─── Materials provided ───

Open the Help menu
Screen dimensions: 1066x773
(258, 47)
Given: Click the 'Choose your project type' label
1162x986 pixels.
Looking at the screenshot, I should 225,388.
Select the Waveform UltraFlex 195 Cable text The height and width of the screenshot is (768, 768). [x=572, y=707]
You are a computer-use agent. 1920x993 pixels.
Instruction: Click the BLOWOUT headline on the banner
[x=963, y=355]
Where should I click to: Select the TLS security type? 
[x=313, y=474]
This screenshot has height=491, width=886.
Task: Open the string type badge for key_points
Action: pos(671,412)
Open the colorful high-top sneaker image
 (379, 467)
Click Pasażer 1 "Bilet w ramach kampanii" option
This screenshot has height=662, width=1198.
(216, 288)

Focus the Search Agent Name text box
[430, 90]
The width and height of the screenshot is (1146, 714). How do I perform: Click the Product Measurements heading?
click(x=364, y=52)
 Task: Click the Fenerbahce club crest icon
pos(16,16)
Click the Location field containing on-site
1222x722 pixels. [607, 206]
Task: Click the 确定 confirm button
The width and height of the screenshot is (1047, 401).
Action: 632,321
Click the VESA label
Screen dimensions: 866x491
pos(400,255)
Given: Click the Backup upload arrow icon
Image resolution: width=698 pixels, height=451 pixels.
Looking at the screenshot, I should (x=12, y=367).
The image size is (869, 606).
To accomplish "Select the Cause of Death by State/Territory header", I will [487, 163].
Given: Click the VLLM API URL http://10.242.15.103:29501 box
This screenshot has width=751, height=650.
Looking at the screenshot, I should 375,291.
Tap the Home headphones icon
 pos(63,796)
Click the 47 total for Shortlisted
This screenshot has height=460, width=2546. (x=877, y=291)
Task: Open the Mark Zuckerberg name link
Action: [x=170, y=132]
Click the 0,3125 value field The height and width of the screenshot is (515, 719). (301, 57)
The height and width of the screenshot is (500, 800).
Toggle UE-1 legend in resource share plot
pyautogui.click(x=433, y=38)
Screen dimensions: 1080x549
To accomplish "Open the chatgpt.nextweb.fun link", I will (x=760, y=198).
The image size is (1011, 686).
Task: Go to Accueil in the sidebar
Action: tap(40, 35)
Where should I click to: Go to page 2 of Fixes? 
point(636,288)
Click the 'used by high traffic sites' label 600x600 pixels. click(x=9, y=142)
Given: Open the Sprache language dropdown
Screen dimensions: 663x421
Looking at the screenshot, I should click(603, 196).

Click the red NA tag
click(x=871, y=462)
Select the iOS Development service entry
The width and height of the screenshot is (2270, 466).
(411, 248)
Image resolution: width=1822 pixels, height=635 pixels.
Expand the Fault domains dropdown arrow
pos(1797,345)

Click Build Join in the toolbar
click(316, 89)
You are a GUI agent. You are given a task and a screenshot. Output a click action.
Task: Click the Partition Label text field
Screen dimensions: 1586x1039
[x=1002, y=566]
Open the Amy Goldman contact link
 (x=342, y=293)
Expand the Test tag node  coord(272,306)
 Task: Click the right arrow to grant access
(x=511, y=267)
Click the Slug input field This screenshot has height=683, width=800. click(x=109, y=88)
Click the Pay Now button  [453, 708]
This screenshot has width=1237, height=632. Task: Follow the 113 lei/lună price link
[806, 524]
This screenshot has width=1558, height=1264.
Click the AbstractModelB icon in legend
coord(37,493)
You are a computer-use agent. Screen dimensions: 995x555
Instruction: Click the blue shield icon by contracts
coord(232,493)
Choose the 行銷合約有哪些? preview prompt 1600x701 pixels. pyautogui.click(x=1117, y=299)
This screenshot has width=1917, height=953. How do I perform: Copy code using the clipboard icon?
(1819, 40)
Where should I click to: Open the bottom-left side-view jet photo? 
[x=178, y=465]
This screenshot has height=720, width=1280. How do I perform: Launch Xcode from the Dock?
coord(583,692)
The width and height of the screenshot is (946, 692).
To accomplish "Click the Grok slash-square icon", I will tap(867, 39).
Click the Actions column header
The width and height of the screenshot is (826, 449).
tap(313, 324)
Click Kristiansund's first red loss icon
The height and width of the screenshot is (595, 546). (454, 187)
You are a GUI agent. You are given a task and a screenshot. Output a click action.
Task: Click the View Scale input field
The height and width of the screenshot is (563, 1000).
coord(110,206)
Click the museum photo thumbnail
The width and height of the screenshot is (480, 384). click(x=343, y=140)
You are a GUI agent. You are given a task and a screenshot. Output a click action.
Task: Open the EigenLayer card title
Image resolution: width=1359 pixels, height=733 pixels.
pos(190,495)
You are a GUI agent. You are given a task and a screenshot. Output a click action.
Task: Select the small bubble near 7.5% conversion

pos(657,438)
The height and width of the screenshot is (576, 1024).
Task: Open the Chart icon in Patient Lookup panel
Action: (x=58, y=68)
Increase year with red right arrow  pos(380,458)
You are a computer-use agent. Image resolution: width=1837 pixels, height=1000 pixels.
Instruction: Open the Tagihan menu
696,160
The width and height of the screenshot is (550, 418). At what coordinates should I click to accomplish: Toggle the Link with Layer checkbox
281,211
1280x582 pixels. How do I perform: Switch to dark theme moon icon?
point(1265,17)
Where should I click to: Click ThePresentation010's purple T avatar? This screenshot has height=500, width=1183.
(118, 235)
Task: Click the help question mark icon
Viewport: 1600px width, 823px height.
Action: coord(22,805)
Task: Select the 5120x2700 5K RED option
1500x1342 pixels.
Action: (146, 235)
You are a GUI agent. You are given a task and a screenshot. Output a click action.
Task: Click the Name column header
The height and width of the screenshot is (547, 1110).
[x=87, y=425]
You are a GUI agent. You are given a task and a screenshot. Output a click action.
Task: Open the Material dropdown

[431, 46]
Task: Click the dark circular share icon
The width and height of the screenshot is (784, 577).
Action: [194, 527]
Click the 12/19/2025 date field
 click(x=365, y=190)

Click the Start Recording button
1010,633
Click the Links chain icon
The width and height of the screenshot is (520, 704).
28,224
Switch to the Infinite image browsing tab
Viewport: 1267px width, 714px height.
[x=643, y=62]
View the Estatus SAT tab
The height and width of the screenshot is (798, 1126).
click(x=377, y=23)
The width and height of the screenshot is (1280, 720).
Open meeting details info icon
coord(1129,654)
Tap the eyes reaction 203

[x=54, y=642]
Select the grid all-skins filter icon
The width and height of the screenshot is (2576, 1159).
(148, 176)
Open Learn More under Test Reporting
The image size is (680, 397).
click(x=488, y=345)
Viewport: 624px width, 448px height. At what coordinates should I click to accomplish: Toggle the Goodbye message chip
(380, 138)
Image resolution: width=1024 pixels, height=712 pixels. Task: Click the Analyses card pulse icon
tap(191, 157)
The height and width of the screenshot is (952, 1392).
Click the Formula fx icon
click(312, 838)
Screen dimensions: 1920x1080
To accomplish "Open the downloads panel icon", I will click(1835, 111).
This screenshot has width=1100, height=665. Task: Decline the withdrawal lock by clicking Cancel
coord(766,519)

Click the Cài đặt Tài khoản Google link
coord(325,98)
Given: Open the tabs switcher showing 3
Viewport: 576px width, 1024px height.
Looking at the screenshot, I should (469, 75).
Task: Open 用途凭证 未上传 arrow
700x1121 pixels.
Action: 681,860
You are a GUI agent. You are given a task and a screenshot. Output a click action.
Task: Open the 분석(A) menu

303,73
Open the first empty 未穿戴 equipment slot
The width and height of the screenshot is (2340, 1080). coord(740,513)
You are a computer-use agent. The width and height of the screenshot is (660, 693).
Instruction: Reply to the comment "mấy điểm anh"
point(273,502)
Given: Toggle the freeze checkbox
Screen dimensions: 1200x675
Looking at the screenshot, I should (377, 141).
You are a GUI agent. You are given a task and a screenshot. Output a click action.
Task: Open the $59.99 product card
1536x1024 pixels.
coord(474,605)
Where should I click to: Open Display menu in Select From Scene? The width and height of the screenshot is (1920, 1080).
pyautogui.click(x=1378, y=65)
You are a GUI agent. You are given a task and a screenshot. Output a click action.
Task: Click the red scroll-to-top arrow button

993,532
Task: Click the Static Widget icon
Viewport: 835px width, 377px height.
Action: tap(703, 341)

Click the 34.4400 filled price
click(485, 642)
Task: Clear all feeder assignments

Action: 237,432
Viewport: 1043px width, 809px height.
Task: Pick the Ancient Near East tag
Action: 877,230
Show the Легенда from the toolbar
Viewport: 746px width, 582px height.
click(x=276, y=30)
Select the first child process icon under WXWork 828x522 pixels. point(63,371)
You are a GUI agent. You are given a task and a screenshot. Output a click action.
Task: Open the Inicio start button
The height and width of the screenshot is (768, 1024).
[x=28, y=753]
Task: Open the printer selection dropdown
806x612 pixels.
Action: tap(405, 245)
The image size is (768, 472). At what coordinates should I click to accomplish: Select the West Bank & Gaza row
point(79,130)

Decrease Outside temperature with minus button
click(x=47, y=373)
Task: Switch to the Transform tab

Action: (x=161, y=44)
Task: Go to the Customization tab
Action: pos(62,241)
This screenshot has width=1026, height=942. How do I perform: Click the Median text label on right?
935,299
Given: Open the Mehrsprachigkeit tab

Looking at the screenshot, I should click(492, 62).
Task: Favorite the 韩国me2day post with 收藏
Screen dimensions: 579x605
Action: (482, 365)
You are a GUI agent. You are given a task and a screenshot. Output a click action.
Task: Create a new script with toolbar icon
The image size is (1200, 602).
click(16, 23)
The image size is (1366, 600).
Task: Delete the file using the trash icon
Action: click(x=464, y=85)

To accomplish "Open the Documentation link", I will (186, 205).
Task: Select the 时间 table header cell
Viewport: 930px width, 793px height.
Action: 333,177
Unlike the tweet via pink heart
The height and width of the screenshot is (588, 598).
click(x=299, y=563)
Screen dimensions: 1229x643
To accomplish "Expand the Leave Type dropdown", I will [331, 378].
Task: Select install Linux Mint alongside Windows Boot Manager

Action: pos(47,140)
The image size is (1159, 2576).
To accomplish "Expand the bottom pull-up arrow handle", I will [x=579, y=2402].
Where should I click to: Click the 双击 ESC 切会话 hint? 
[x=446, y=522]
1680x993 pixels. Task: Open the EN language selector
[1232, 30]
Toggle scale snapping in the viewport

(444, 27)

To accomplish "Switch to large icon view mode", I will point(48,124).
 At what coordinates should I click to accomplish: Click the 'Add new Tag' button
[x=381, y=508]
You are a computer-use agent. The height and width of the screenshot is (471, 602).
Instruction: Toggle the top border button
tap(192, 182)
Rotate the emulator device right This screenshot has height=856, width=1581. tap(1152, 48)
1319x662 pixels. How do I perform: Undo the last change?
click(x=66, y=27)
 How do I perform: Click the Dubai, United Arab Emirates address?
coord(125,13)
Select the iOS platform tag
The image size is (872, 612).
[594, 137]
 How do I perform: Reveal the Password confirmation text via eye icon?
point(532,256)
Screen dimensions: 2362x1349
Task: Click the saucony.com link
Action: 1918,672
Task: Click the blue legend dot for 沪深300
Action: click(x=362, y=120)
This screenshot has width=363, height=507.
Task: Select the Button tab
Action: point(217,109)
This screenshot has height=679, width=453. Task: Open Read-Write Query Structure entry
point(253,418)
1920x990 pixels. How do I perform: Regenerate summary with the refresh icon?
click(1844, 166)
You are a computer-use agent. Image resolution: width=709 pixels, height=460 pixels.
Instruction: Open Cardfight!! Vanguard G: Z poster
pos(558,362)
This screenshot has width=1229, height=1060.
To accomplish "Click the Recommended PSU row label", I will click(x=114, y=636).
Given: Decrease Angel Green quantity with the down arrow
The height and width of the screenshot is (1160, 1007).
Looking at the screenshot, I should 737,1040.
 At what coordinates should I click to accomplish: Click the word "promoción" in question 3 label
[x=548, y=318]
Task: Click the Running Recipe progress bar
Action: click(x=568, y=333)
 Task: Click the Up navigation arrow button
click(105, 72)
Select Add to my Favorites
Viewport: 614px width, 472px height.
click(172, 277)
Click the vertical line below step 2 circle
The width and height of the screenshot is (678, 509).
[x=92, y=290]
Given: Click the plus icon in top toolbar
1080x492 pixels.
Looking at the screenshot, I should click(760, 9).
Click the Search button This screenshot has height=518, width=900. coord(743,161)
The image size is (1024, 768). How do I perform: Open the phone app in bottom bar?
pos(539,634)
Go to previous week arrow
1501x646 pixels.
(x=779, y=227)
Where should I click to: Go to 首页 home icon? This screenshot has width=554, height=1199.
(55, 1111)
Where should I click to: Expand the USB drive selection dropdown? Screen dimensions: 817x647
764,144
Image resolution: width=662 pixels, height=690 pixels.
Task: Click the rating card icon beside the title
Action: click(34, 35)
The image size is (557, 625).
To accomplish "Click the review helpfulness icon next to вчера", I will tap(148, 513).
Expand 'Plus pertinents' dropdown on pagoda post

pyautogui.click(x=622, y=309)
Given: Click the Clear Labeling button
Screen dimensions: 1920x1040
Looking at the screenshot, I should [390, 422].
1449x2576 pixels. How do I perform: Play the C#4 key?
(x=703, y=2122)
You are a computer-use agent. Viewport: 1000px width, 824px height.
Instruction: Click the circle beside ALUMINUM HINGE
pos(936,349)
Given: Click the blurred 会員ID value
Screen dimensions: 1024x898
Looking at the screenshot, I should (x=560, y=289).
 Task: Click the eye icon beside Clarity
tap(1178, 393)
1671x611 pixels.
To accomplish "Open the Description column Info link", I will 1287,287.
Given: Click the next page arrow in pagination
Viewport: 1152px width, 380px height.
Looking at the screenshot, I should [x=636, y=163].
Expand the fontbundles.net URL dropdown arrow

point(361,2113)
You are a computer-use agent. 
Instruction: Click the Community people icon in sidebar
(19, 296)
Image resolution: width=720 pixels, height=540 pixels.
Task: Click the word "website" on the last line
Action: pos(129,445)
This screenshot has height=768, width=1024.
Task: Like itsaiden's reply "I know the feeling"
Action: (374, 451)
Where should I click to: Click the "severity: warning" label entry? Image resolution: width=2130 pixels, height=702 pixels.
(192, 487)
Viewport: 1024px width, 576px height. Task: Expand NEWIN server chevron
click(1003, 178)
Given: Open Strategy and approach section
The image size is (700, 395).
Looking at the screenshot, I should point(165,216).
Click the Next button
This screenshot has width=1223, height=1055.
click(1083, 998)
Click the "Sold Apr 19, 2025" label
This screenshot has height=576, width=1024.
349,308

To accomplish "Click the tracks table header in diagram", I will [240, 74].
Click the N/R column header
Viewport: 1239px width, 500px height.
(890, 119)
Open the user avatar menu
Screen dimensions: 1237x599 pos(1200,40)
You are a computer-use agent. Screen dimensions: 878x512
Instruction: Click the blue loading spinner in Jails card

───

▶ Task
Search the records for the string "Choose" and report each line that has it.

▶ Response
Given: Click the 'Choose your project type' label
Choose the 行銷合約有哪些? preview prompt 1600x701 pixels. pyautogui.click(x=1117, y=299)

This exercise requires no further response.